Once Zalando have decided they would like to leverage EC2 Spot Instances, they have faced a whole new challenge of provisioning, operating and more importantly guaranteeing availability for their applications when using EC2 Spot Instances. They were concerned mainly with 2 things:
- 2 minutes heads up on Spot termination is not enough for the vast majority of their applications
- Lose the entire cluster at the same time, and having their critical services become unavailable or in degradation of performance.
The SRE team at Zalando, looked for ways to utilize EC2 Spot Instances across all of their environments. They began their search for a solution that can help them reduce costs, minimize operations and implement it easily across their +200 business units. One option was to develop a solution in house, another option was to look for a 3rd party platform that already does that, This is when they found Elastigroup by Spot and decided to try it mainly because of 3 key features that were appealing to them:
- Termination prediction of up to 15 minutes in advance, allowing them to run more complex environments without the risk of a down time
- Ability to automatically fallback to On-Demand instances
- Abstracting the complexity of using multiple instance types and sizes to decrease the risk of losing instances or to increase the chances of getting it.

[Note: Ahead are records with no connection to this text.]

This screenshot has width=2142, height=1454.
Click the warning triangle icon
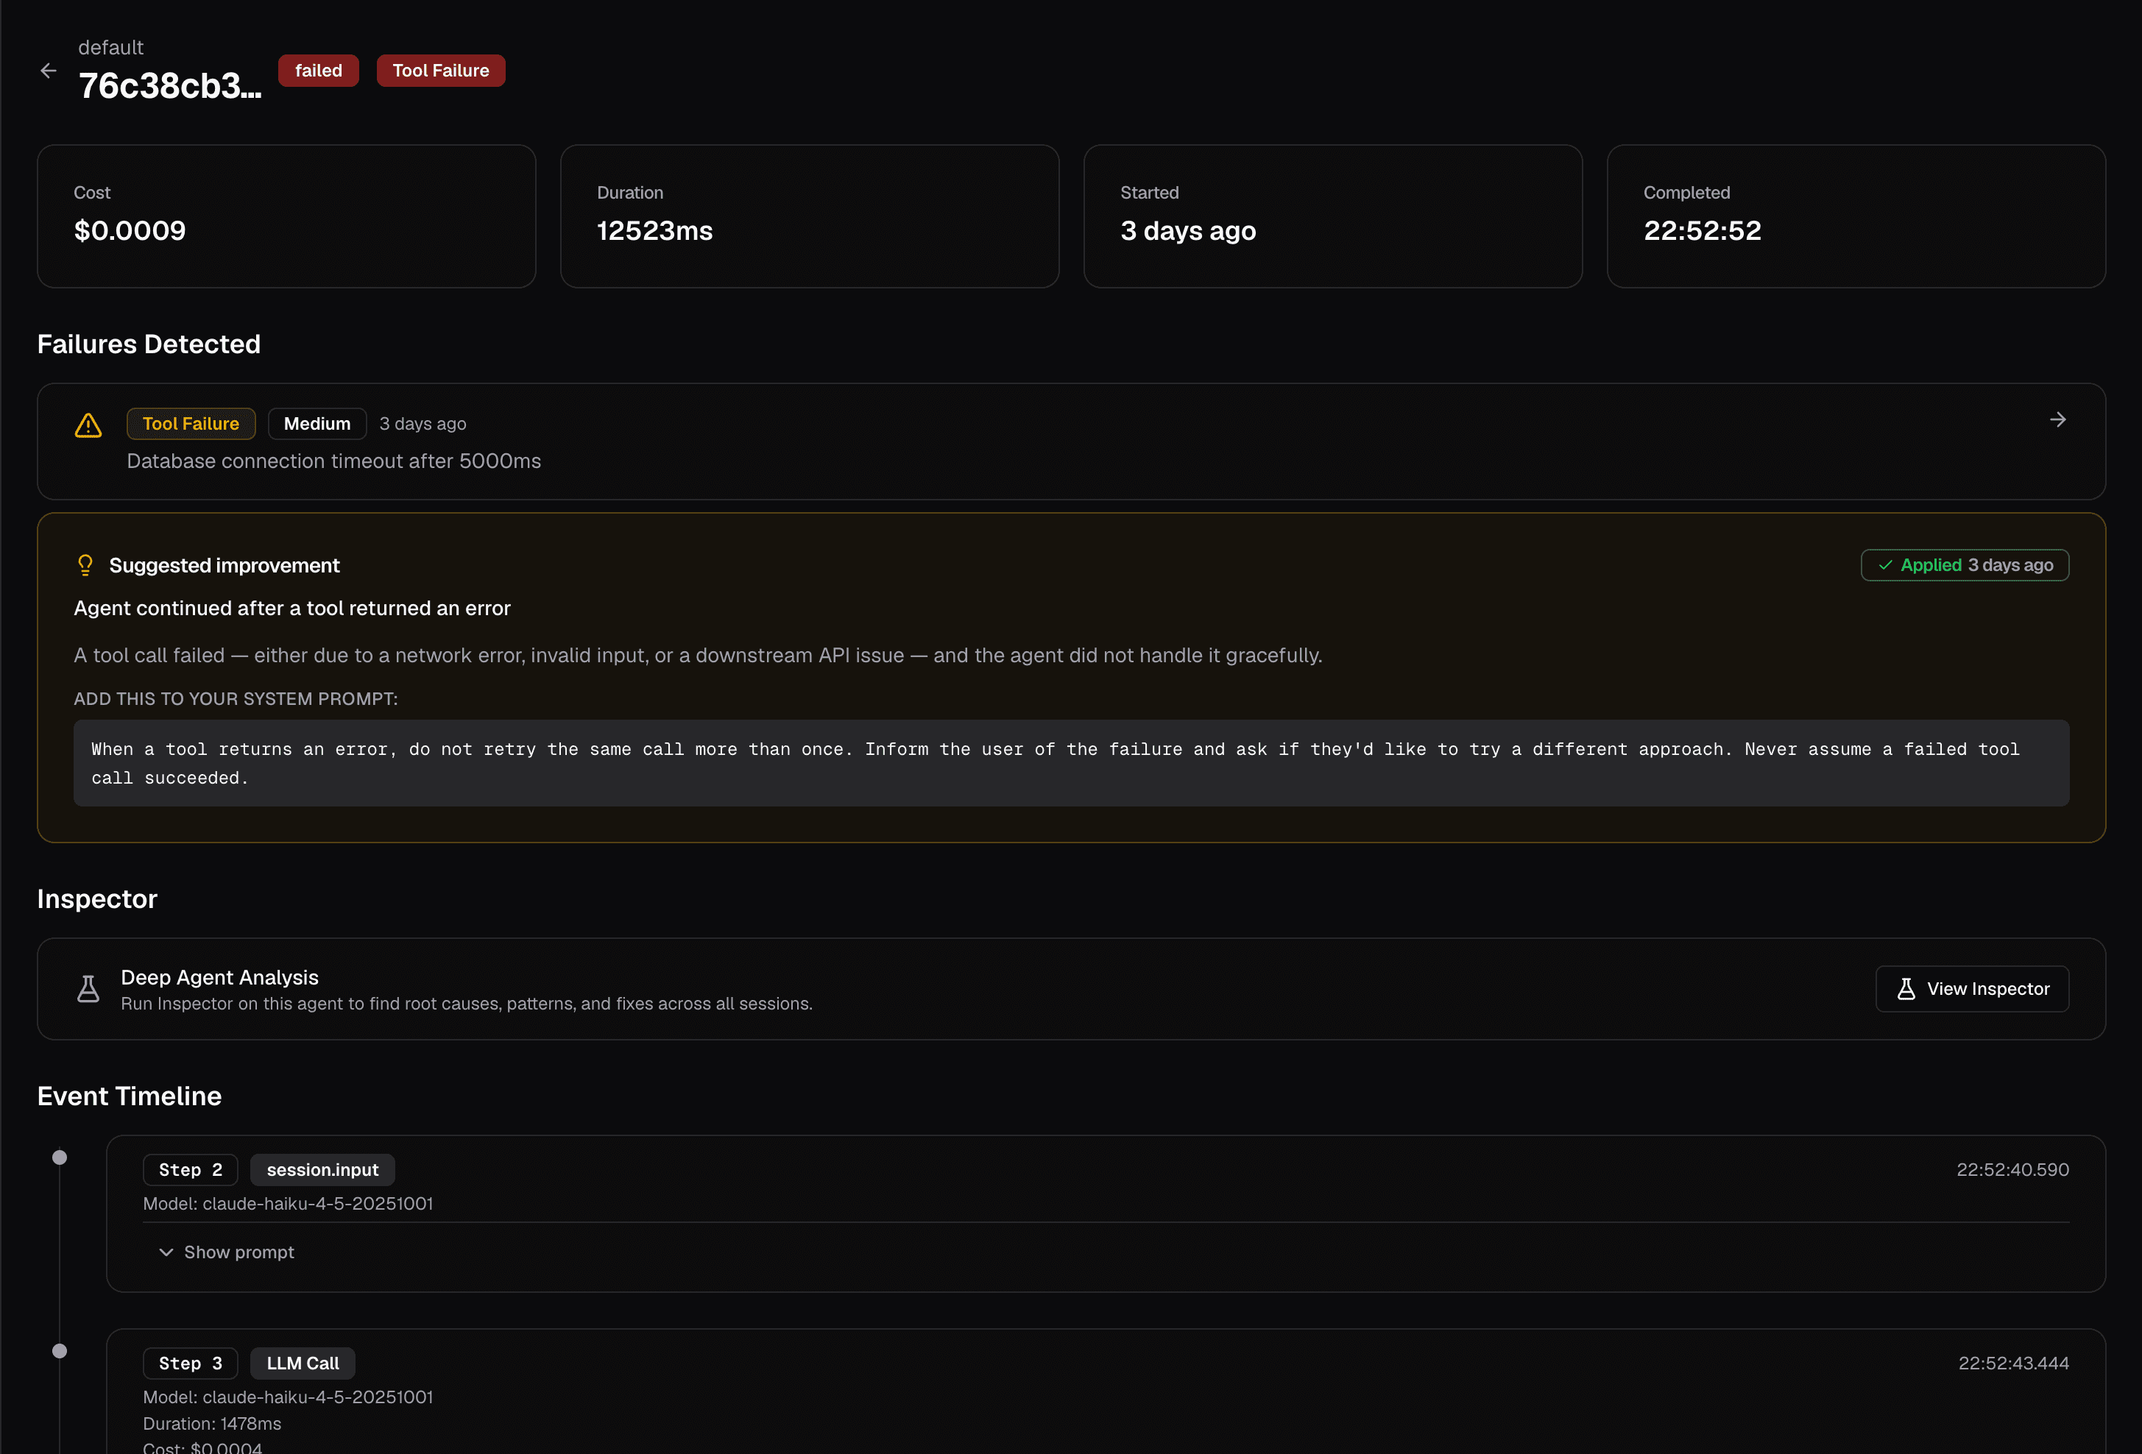point(88,425)
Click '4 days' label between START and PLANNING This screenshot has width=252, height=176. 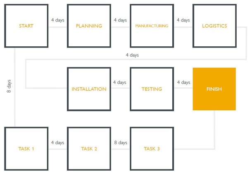pos(57,20)
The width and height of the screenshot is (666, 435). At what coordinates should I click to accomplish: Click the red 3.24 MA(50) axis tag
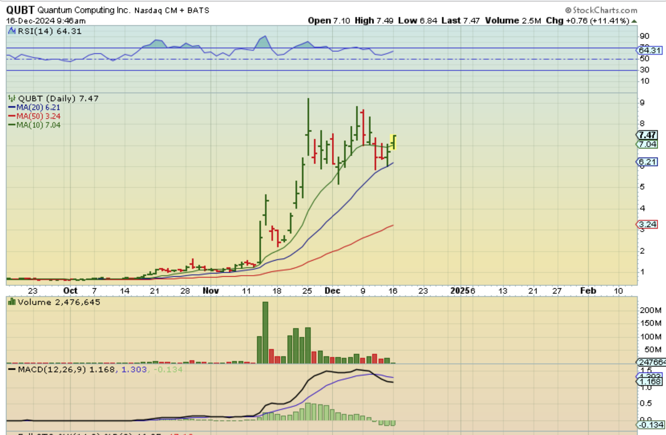pos(647,224)

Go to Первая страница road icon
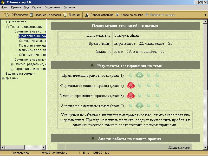[x=87, y=15]
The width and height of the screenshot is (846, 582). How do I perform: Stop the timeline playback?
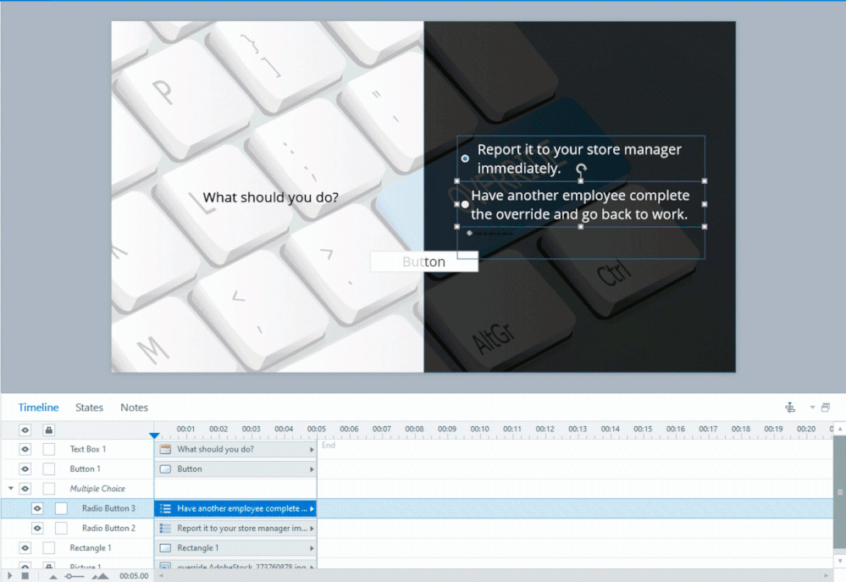[x=25, y=576]
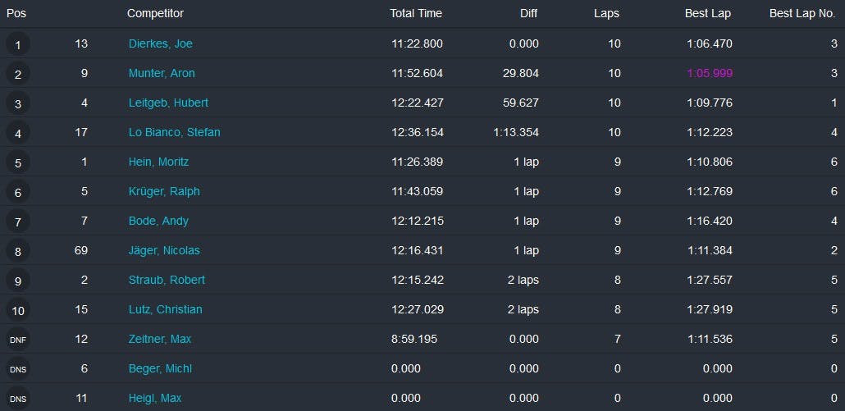Screen dimensions: 845x411
Task: Open competitor Lo Bianco, Stefan
Action: (174, 132)
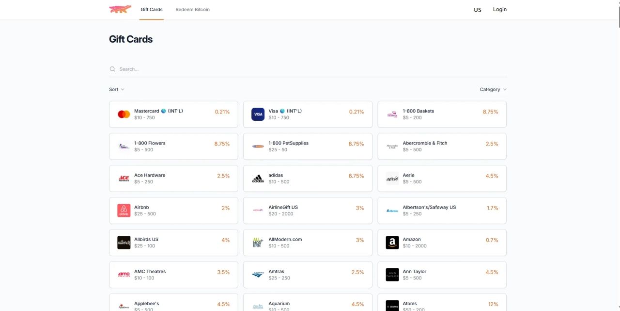Click the Amazon logo icon
The image size is (620, 311).
tap(392, 243)
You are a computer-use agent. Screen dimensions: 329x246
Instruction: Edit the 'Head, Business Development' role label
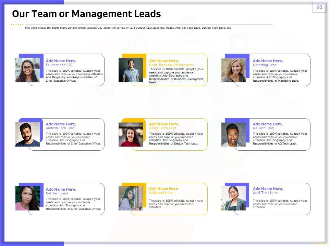171,65
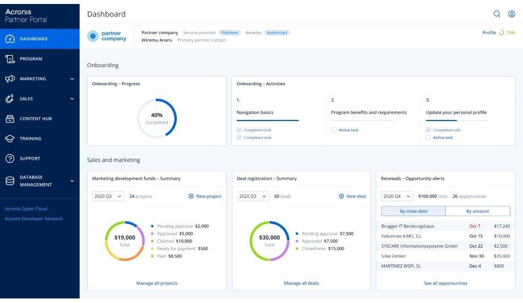Viewport: 523px width, 303px height.
Task: Open Database Management in the sidebar
Action: [x=36, y=181]
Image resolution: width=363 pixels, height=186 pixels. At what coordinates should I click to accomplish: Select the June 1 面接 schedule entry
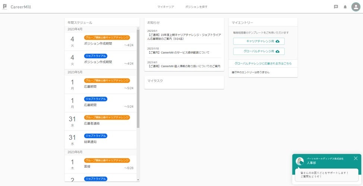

Testing the waters with Spot using a complex environment
When Zalando decided to start a POC with Spot, they have deliberately selected a more complex use case than simple Stateless applications behind a load balance in order to truly test the power of the platform. They have decided to try Spot support for stateful workloads and run Cassandra nodes on Elastigroup. “We decided to see without any investment of time on our side, just to test if they can deliver what they promise,” said Luis Mineiro, Site Reliability Engineer at Zalando
Spot Elastigroup allows customers to persist the instance’s storage and network configuration and its state. When working with Cassandra clusters, each node is identified by an IP address so it’s crucial that the nodes will maintain their configuration even during a Spot replacement. With this capability, and while experiencing high-availability and long instance lifetime, Zalando were able to confirm this solution was reliable for them and to roll it out to their entire company.
Seamless integration with existing CI/CD tools
At Zalando, there are more than 200 independent teams and each is using different tooling for provisioning and deployments including CloudFormation. Finding a tool that can easily and seamlessly integrate with their existing tools without having their teams change the way they work, was in the top of their list.
Luckily, Spot natively supports AWS CloudFormation and allowed Zalando to provision and manage everything programmatically in the exact same way their developers and teams are used to. With a short implementation time, they were able to easily change their CFN templates to work directly with Elastigroup.
Deploying Spot across 200 teams in production
After a successful POC where Zalando were able to prove cost savings, ease of use and reliability of Elastigroup, they have started to implement it across all of their different teams. Spot was able to support their large scale of 200 development teams managing over 300 AWS accounts and automatically integrate with their SSO. Thanks to Elastigroup, Zalando can focus more on creating quality applications for their customers and less time worrying about the underlying infrastructure.